Harry stood between compartments on the Hogwarts Express, gazing out an exit door window, watching the hills of the Scottish Highlands receding in the distance of an early June day.
"Are you all right, Harry?"
He turned and saw Giselle looking at him sympathetically from the passage, her hands full of treats from the cart.
"I'm fine," he said.
"I'm so sorry about Cedric. I know how close you two became during the Tri-Wizard Tournament. I wish... I wish there'd never been one."
Harry sighed, running a hand through his hair. "I guess we could've done without it. I don't expect there will ever be another one."
Then he looked at Giselle steadfastly. "Cedric won't have died in vain," he said. "Not if I can help it."
"It's true then? You-Know-Who is back? Dumbledore was not just trying to make Cedric into a hero?"
"No, it's true. And it's going to be a long summer. Living with the Dursleys, I can't expect to learn much of what's going on. I would rather be at the Burrows; well, rather be just about anywhere other than the Dursleys, but Dumbledore thinks it's best if I stay in the muggle world. I'm better protected there, he says."
Giselle remembered how Dumbledore protected her from the wrath of Armando, disarming and binding him, just in the nick of time.
"And speaking of long summers," Harry said, "is it true you'll be attending Grimaldee Hall next month?"
Giselle sagged. "Unfortunately, yes, through mid August. But Aunt Minerva has arranged for me to take just one course. The Charms course. From nine to eleven, and I can go home everyday after class. So maybe it won't be too awfully horrible."
"Will you be visiting the Weasleys then, before Fifth Year starts?"

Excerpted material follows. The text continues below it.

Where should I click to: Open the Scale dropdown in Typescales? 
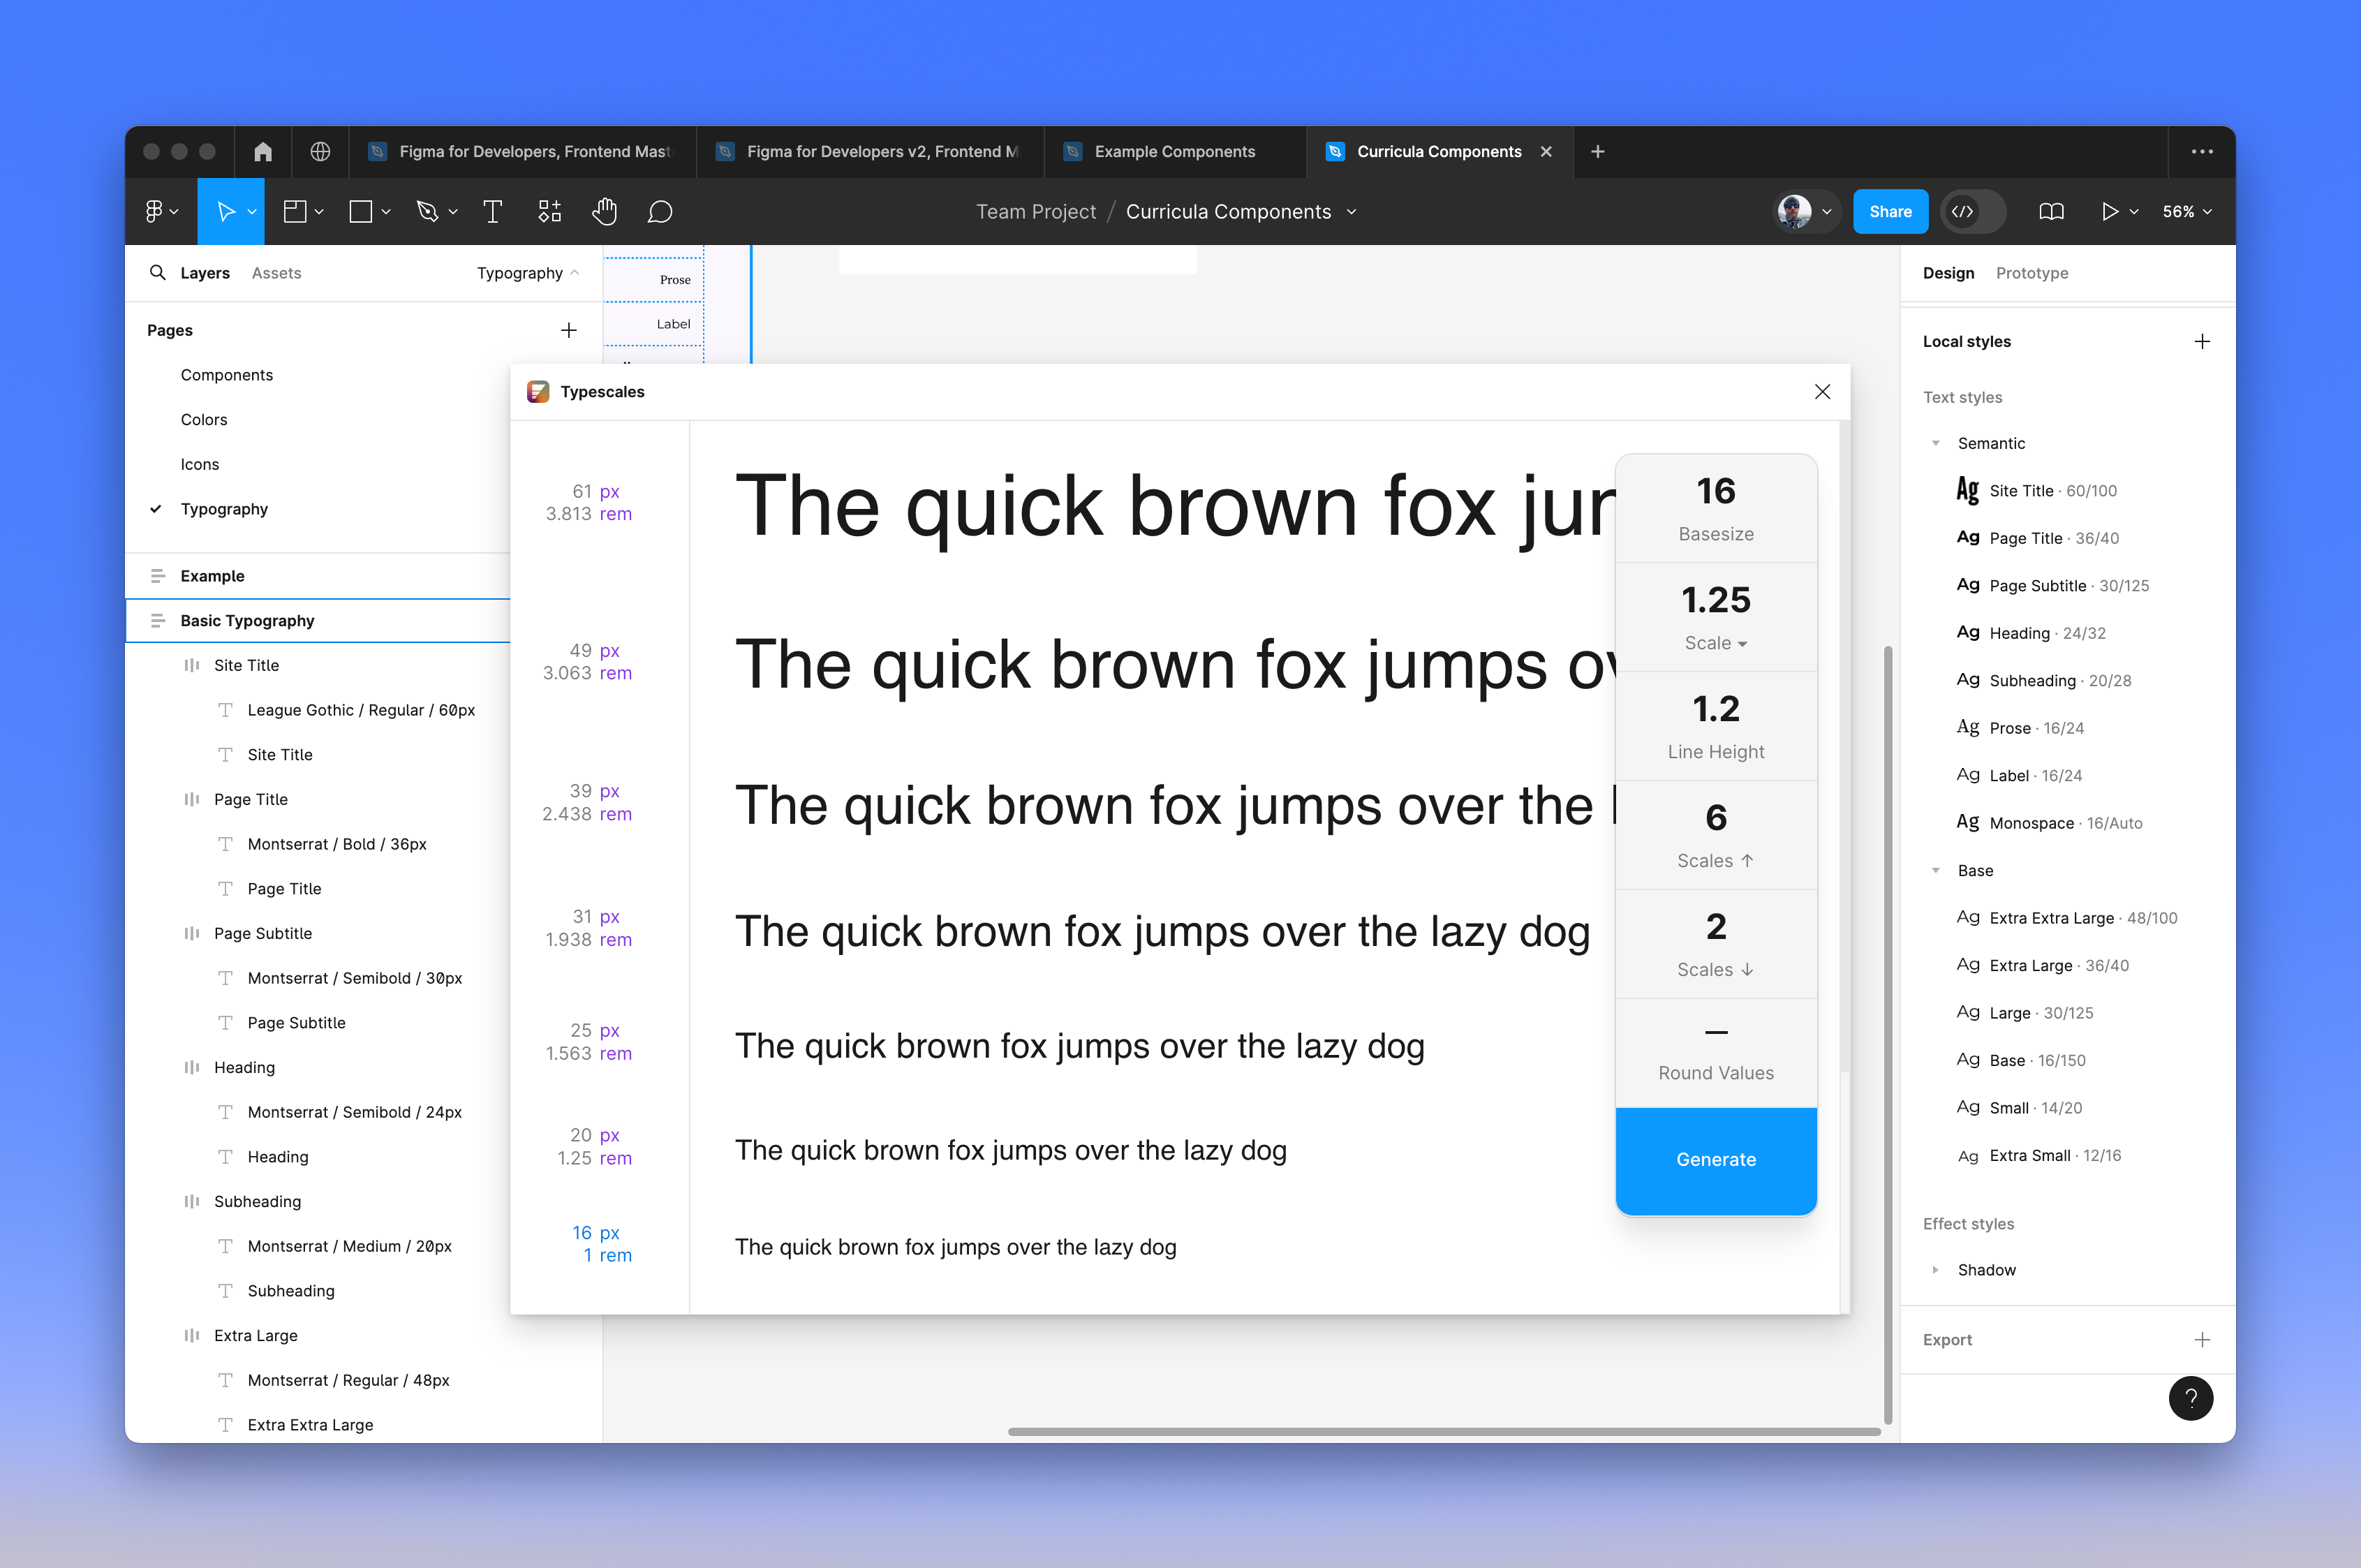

"I hope to," she said, smiling wistfully at the thought of Charlie being there during her stay. She saw that Harry was thinking the same thing, except that his thoughts were on Ginny.
He stepped toward her. "Shall we join Ron and Hermione, and see how much money they'll pay for some treats?"
Giselle laughed. "Right!" she said, shaking the goodies bag.
The train pulled into Platform Nine and Three-Quarters at ten o'clock that night.
The goodbyes had all been said, and for Giselle there was the annual mix of joy and sorrow at watching the parents of her friends, and their little brothers and sisters, greeting them with hugs and kisses, while she stood alone on the crowded, boisterous platform, waiting for Heathcliffe, Auntie's squib servant, to arrive and take her trunk to the alley behind King's Cross where they would use a portkey for the journey home to Topper Smack village.
"Gee!" It was Roger, his Slyherin robe over an arm, wheeling his small trunk behind him. A short grey-haired wizard with a monocle in one hand watched him with a studied disapproval.
"Goodbye again," he said, coming up to her. "I suppose I'll be seeing you at Grimaldee now and then. Mum doesn't want me hanging around the estate this summer. Don't know why, and I'm past caring. Oh, and that new antidote Madame Pomfrey gave me has done wonders. Can you tell?"
They both laughed.
"Ripping," Giselle said, and they laughed again.
"Roger, my boy," the greying wizard said preemptorily. "Your social life can wait. Come, that's a good chap."
Roger smiled into Giselle's eyes and gave her a quick kiss on the cheek, quite close to a corner of her lips.
"See you soon!" he called back as he trundled off. "Enjoy your vacation!"
When he had disappeared among the crowd, Giselle touched her cheek lightly with her fingertips.